*Problem to work on:* Starting at the line that contains "This screenshot has height=328, width=377.", write out every line through the last one in the records below, word for word. Leave out any pictures.

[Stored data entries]
- Opening Delimiter -

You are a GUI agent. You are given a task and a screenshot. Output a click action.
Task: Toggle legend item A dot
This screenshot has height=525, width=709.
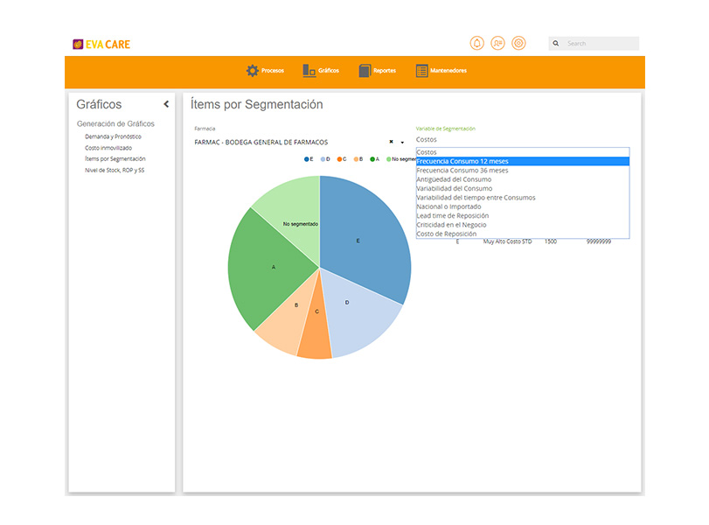tap(372, 159)
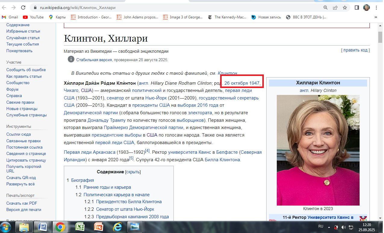Show hidden system tray icons arrow
Image resolution: width=384 pixels, height=233 pixels.
coord(329,227)

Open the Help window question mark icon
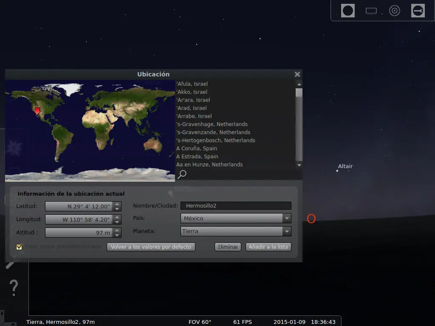tap(13, 287)
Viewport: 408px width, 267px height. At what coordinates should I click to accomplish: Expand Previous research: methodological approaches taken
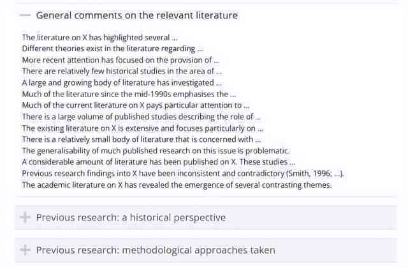tap(156, 250)
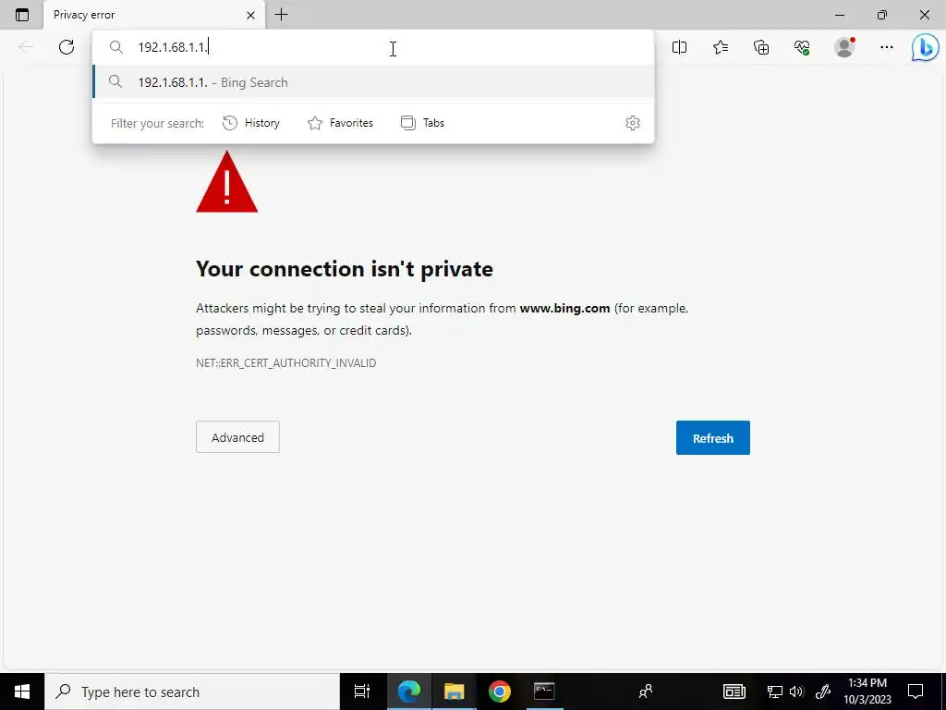
Task: Open the tab actions menu icon
Action: 22,15

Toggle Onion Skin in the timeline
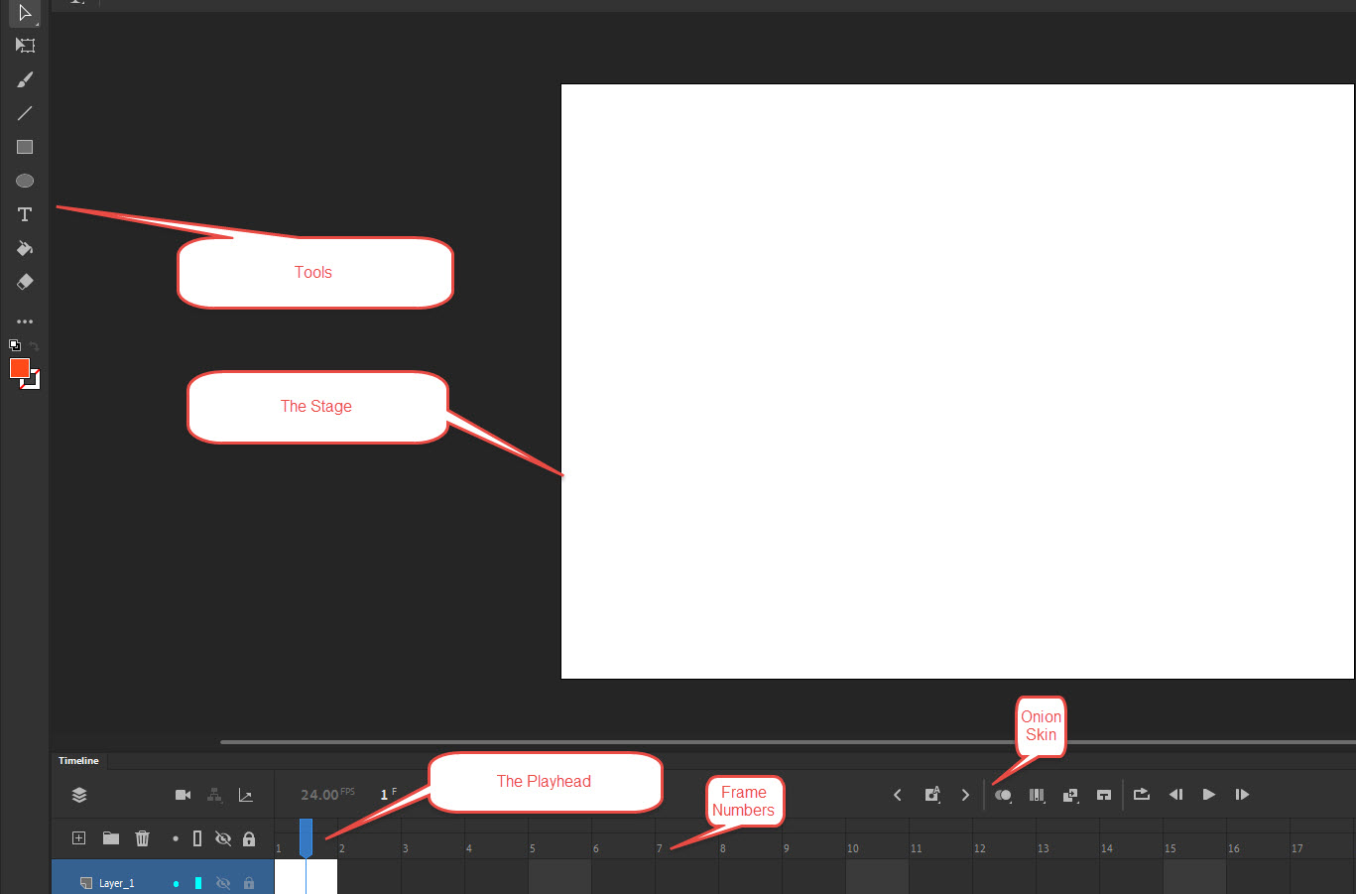pyautogui.click(x=1003, y=795)
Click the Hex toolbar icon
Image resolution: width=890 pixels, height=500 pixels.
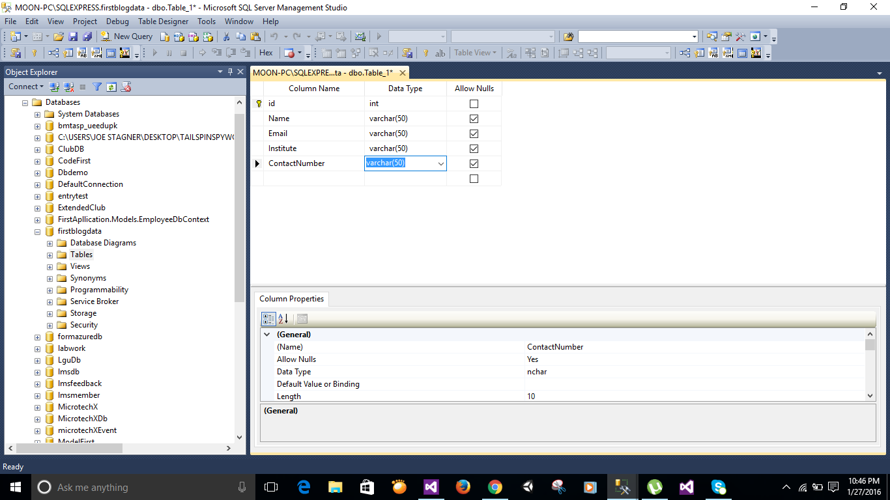tap(266, 53)
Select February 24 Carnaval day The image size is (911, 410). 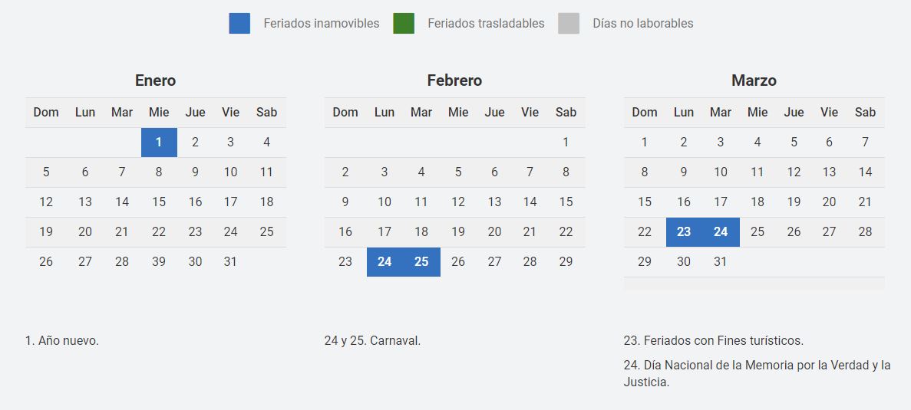385,262
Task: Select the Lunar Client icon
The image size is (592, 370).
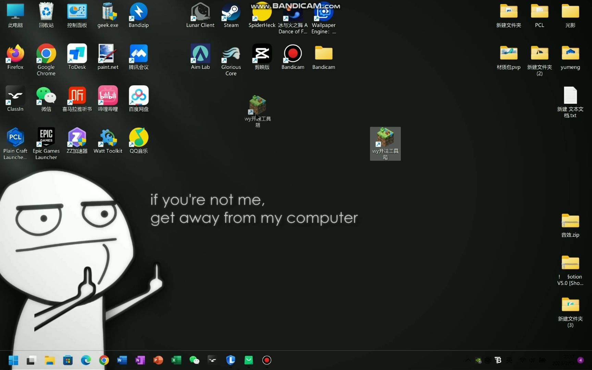Action: [200, 15]
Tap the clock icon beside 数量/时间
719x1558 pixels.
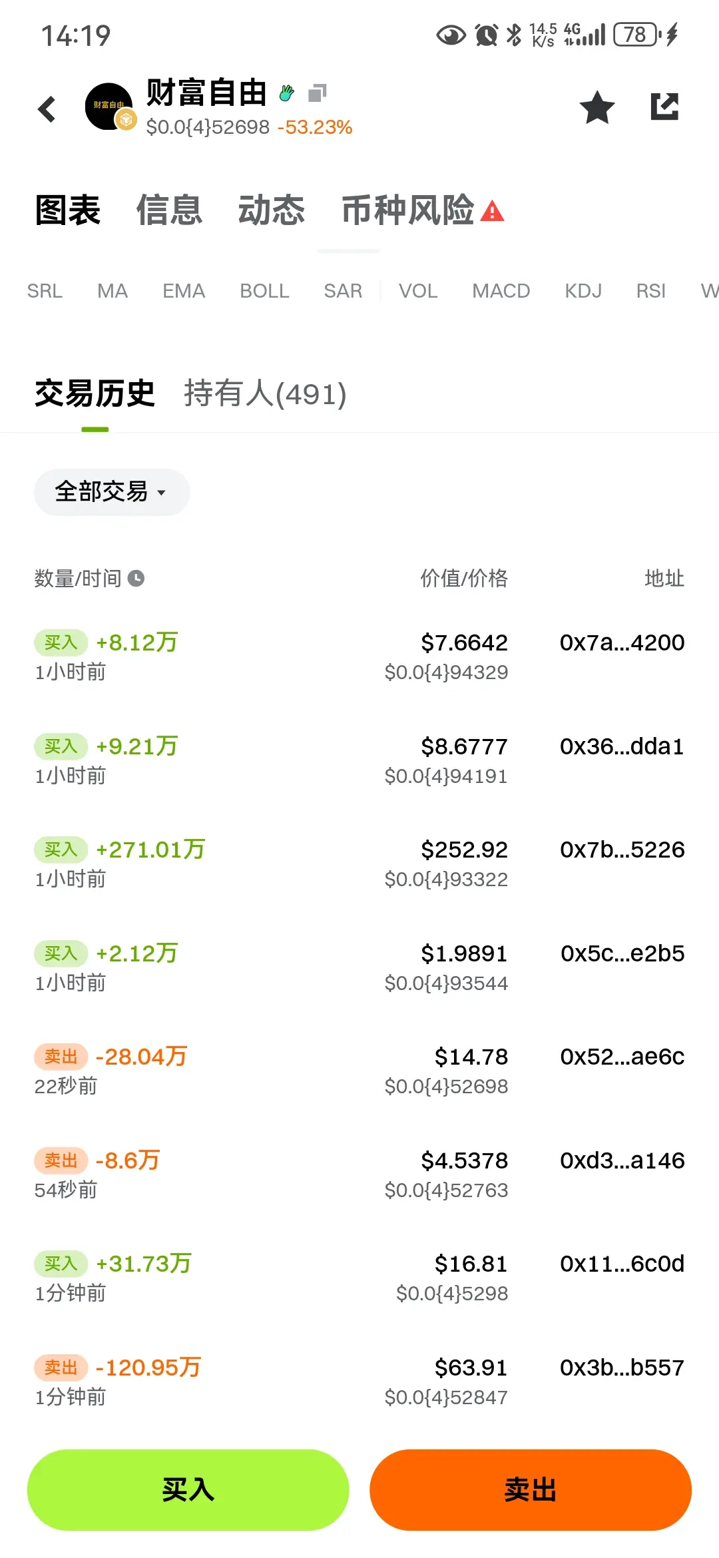click(x=136, y=578)
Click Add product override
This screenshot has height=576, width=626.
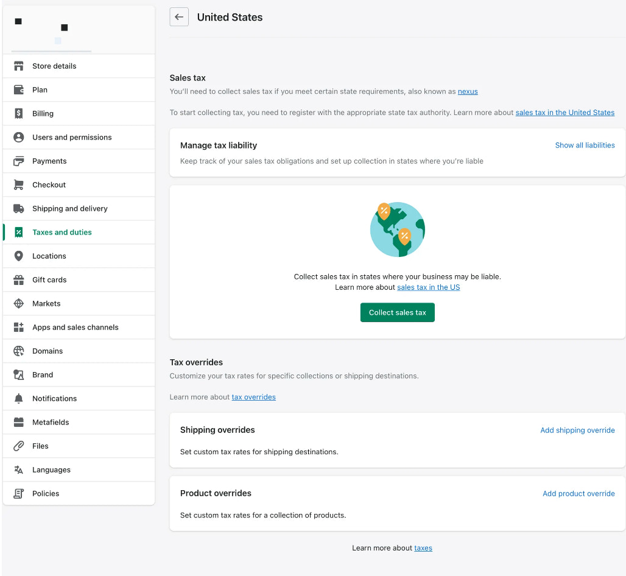click(x=579, y=493)
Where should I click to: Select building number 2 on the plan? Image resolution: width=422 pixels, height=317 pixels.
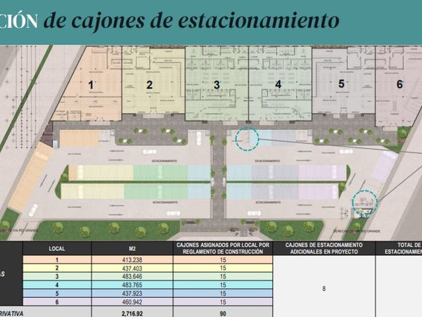pos(150,85)
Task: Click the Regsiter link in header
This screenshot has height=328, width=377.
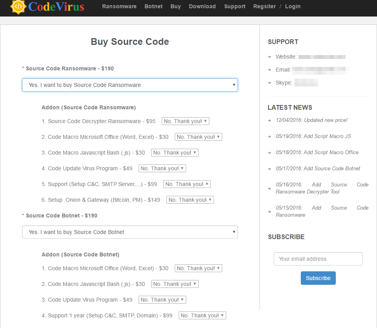Action: pyautogui.click(x=264, y=6)
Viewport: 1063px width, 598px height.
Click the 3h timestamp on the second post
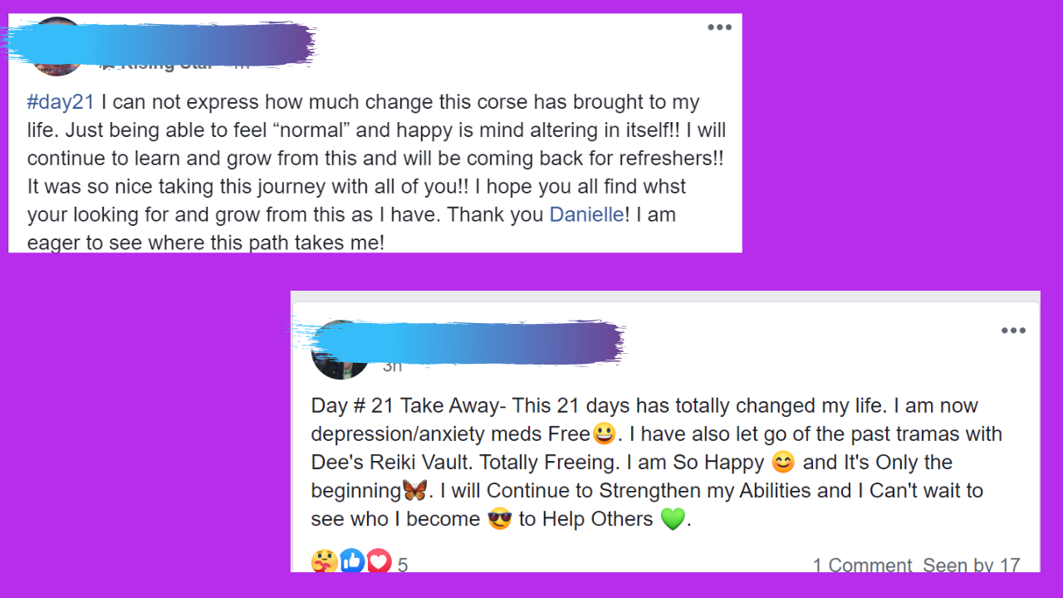pyautogui.click(x=392, y=365)

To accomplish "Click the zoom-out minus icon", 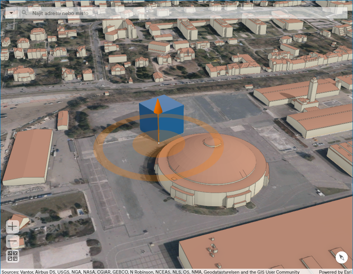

- Closing Delimiter -

*Response below:*
This screenshot has height=328, width=377.
Action: pyautogui.click(x=264, y=6)
Viewport: 1063px width, 598px height.
Click the 3h timestamp on the second post
pyautogui.click(x=392, y=365)

To accomplish "Click the zoom-out minus icon", 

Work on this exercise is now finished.